The muted Impressionist & Modern sales in New York raise the real possibility that investment-grade sector of the art market has lost some of its demand. When you think about it, there’s a certain macro-sense to all of this. During the height of the deflationary moment from 2009-2011, many business owners were still generating a great deal of cash and saw no place in the financial universe to store it.
Prominent investors were extolling the value of art as a strong-box. But as the worst of Euro crisis has subsided (for now) and corporate earnings seem stalled, there may simply be less demand for storing value in art; therefore, there’s less demand for blue chip Picassos & Monets.

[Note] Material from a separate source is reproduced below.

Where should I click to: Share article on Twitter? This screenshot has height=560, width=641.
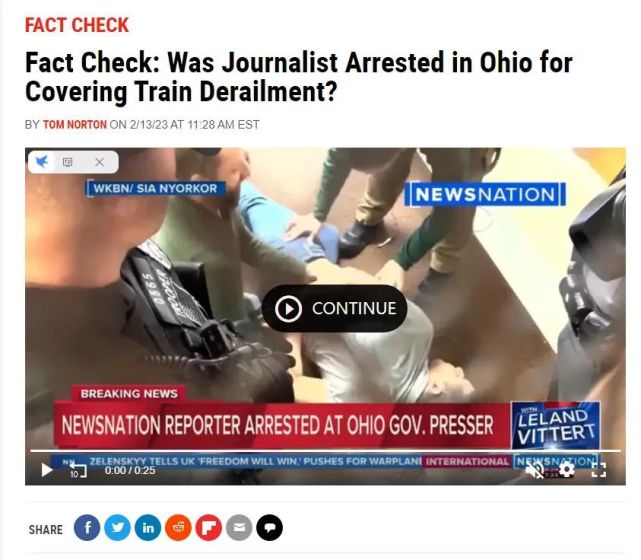(117, 528)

Then, again, Bloomberg announces the launch of another art fund. This one heavily skewed toward the asset management side of the business instead of being driven by a strong art thesis:
“Tangible assets remain firmly in investors’ focus,” Raymund Scheffler, the manager of Berenberg Art Advice and head of the bank’s Dusseldorf branch, said in an e-mailed release. “Because their value moves independently of classic investments like shares, bonds or even real estate, an art investment can complete every well-structured portfolio.”
The bank will cooperate with museums and collectors to identify top-quality artworks, according to the bank’s statement. The Fine Art Fund Group, an art investment company established in London by Philip Hoffman in 2001, will advise it on acquisitions.
Beckham Speedboat Sale; Chinese Auctions Shrink: Art Buzz (Bloomberg)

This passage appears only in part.